==== EXTRACTED DATA

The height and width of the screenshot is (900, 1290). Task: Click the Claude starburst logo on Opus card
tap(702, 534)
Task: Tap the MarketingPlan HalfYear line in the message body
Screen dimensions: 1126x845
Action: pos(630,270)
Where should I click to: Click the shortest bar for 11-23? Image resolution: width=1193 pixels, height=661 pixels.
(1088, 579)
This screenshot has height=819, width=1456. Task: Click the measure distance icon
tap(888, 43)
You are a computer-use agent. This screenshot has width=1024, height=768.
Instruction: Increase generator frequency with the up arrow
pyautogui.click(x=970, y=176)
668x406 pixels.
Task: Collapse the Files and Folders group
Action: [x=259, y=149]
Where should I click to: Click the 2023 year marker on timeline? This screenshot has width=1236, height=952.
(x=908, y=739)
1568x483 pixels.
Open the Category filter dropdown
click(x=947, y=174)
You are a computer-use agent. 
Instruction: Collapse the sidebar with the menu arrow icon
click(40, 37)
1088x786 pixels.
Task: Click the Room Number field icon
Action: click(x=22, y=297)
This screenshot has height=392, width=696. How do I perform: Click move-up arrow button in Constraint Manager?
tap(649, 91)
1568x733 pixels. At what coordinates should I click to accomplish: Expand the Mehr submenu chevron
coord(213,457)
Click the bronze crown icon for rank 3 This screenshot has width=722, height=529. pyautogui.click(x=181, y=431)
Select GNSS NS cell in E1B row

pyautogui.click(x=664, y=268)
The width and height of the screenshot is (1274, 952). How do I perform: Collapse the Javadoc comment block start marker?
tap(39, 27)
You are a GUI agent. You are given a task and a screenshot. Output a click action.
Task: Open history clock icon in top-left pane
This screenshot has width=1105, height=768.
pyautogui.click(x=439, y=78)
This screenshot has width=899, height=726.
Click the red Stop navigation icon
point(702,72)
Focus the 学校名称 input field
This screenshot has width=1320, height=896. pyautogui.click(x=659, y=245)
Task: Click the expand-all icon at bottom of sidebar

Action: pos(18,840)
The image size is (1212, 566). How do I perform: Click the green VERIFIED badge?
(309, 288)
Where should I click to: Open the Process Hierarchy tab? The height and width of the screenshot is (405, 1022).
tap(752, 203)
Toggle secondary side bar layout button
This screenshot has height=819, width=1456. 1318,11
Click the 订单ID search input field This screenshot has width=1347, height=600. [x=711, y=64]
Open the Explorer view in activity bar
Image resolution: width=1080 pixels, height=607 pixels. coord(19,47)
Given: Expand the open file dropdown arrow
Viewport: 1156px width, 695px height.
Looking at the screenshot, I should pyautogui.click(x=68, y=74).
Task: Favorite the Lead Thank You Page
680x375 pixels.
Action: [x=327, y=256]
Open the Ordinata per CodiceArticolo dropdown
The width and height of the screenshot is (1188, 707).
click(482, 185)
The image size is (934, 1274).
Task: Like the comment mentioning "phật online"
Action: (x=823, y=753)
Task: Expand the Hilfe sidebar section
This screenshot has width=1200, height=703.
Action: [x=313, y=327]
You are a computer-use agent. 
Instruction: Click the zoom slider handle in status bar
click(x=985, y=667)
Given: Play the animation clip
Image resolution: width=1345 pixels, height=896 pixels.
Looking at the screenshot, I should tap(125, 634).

========

**TASK TO COMPLETE**. Reproduce the data above with every occurrence of "Instruction" replaced by "Command", keeping all other text unchanged.

**PROBLEM SOLUTION**.
The height and width of the screenshot is (900, 1290). Task: Click the Claude starburst logo on Opus card
tap(702, 534)
Task: Tap the MarketingPlan HalfYear line in the message body
Screen dimensions: 1126x845
Action: pos(630,270)
Where should I click to: Click the shortest bar for 11-23? Image resolution: width=1193 pixels, height=661 pixels.
(1088, 579)
This screenshot has height=819, width=1456. Task: Click the measure distance icon
tap(888, 43)
You are a computer-use agent. This screenshot has width=1024, height=768.
Command: Increase generator frequency with the up arrow
pyautogui.click(x=970, y=176)
668x406 pixels.
Task: Collapse the Files and Folders group
Action: [x=259, y=149]
Where should I click to: Click the 2023 year marker on timeline? This screenshot has width=1236, height=952.
(x=908, y=739)
1568x483 pixels.
Open the Category filter dropdown
click(x=947, y=174)
You are a computer-use agent. 
Command: Collapse the sidebar with the menu arrow icon
click(40, 37)
1088x786 pixels.
Task: Click the Room Number field icon
Action: click(x=22, y=297)
This screenshot has height=392, width=696. How do I perform: Click move-up arrow button in Constraint Manager?
tap(649, 91)
1568x733 pixels. At what coordinates should I click to accomplish: Expand the Mehr submenu chevron
coord(213,457)
Click the bronze crown icon for rank 3 This screenshot has width=722, height=529. pyautogui.click(x=181, y=431)
Select GNSS NS cell in E1B row

pyautogui.click(x=664, y=268)
The width and height of the screenshot is (1274, 952). How do I perform: Collapse the Javadoc comment block start marker?
tap(39, 27)
You are a GUI agent. You are given a task and a screenshot. Output a click action.
Task: Open history clock icon in top-left pane
This screenshot has width=1105, height=768.
pyautogui.click(x=439, y=78)
This screenshot has width=899, height=726.
Click the red Stop navigation icon
point(702,72)
Focus the 学校名称 input field
This screenshot has width=1320, height=896. pyautogui.click(x=659, y=245)
Task: Click the expand-all icon at bottom of sidebar

Action: pos(18,840)
The image size is (1212, 566). How do I perform: Click the green VERIFIED badge?
(309, 288)
Where should I click to: Open the Process Hierarchy tab? The height and width of the screenshot is (405, 1022).
tap(752, 203)
Toggle secondary side bar layout button
This screenshot has height=819, width=1456. 1318,11
Click the 订单ID search input field This screenshot has width=1347, height=600. [x=711, y=64]
Open the Explorer view in activity bar
Image resolution: width=1080 pixels, height=607 pixels. coord(19,47)
Given: Expand the open file dropdown arrow
Viewport: 1156px width, 695px height.
Looking at the screenshot, I should pyautogui.click(x=68, y=74).
Task: Favorite the Lead Thank You Page
680x375 pixels.
Action: [x=327, y=256]
Open the Ordinata per CodiceArticolo dropdown
The width and height of the screenshot is (1188, 707).
click(482, 185)
The image size is (934, 1274).
Task: Like the comment mentioning "phật online"
Action: (x=823, y=753)
Task: Expand the Hilfe sidebar section
This screenshot has width=1200, height=703.
Action: [x=313, y=327]
You are a computer-use agent. 
Command: Click the zoom slider handle in status bar
click(x=985, y=667)
Given: Play the animation clip
Image resolution: width=1345 pixels, height=896 pixels.
Looking at the screenshot, I should tap(125, 634).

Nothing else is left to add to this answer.